Public transport is the main transport alternative to car use, with the 2011 Scottish Census indicating that 52% of non-car users commute (to work and study) by public transport modes, followed by active transport at 42% (Scotland's Census, 2011). Public transport offers a number of opportunities from an equalities perspective. Scotland's concessionary fare scheme ( e.g. Hupert and Galilee, 2015; Rye and Mykura, 2009) is identified as helping reduce social exclusion. This scheme provides free or subsidised travel on buses for those aged over 60 or who have a disability (Transport Scotland, 2016). While innovative shared transport schemes ( e.g. Wright et al., 2009) in rural Highland Scotland offers opportunities in terms of providing access to employment and training in areas which are harder to reach by conventional schemes.
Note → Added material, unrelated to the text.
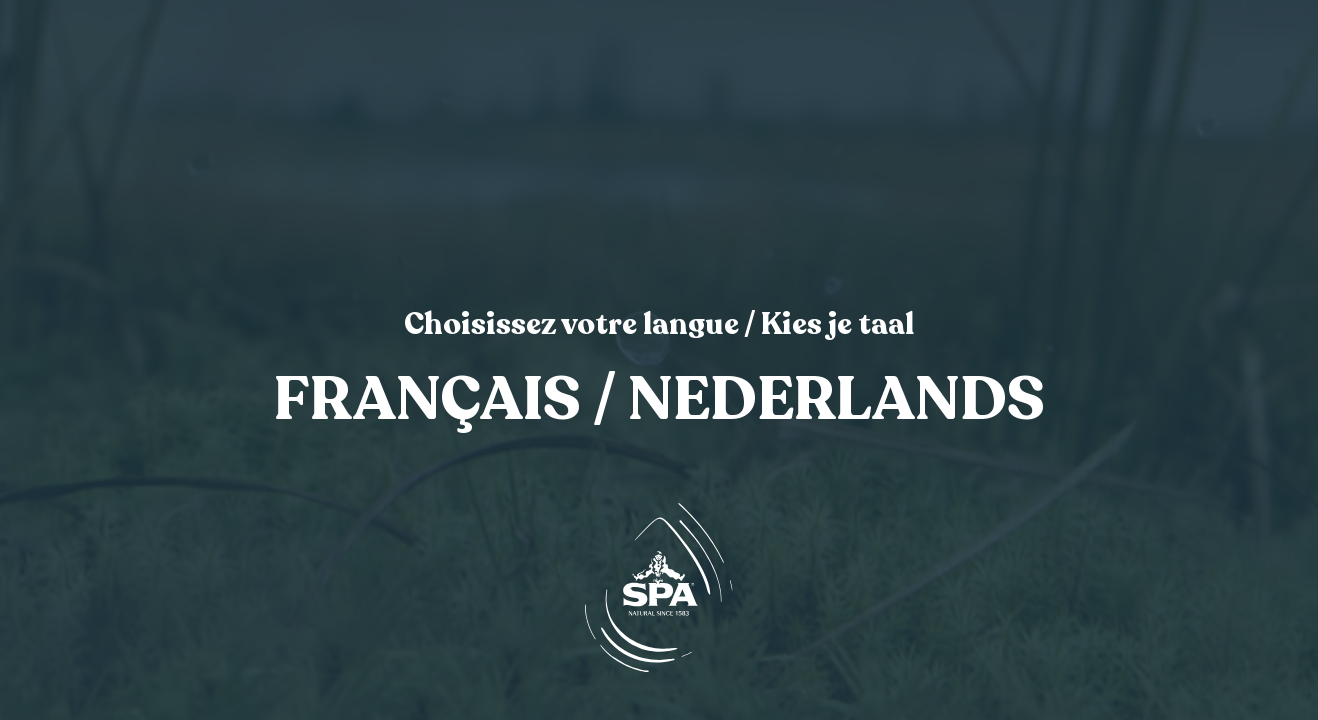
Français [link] (427, 400)
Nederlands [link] (836, 400)
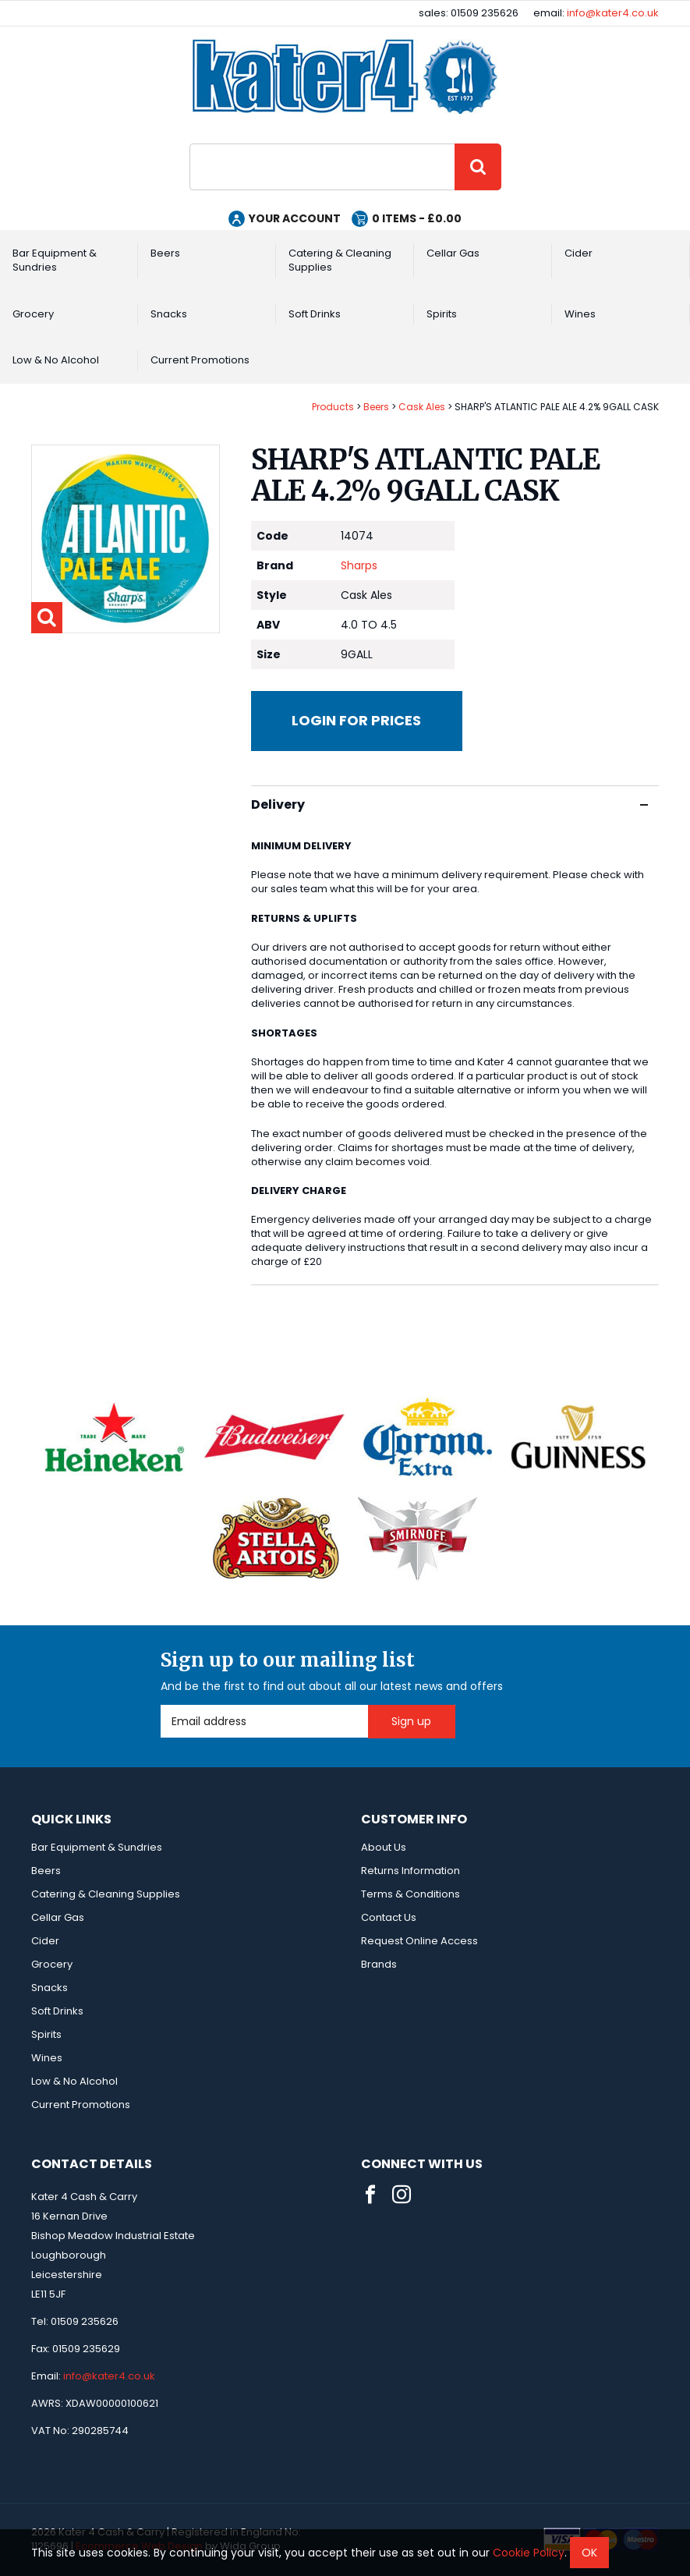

In terms of achieving the broader benefits of public transport, steps need to be taken to ensure that existing barriers are addressed. For example, disabled people can face barriers when using public transport, these can be physical (such as a lack of accessible vehicles), attitudinal (a lack of knowledge among transport staff) and economical (reflecting potential lower incomes) (Rees, 2016). On average, the number of trips made by those with mobility disabilities is significantly fewer than those without and this gap grows as people get older ( DfT, 2012). As Rye and Mykura (2009) note, while concessionary fares reduce cost, other significant barriers to socially inclusive public transport exist. These barriers include the need for suitable facilities such as benches and bus stop shelters, as well as real and perceived safety concerns (Mackett et al., 2008; The Coalition for Racial Equality and Rights, 2008a; Yavuz and Welch, 2010). The lack of awareness and knowledge of the needs of disabled people is also harder to change (Rees, 2016).
For women personal safety can be a barrier, and they tend to self-limit their activities and movement to a larger degree than men due to such perceptions and actual risk (GenderSTE, 2016). Public transport can also serve as the scene for discrimination based on gender identity and sexual orientation. The Diversity Trust (2014) found that 36 % of surveyed respondents had been discriminated against at some point, with 32% of incidents taking place on public transport.
Overcoming barriers to increased use of public transportation and reducing perceived as well as real threats are an essential part of reducing transport inequality and subsequent mitigation of greenhouse gases (Andrich et al., 2013; Hargreaves et al., 2013; Yavuz and Welch, 2010). Here policy makers need to understand the key disadvantaged groups and their travel needs, with engagement with groups essential in the design and implementation of policy (Skinner et al., 2011).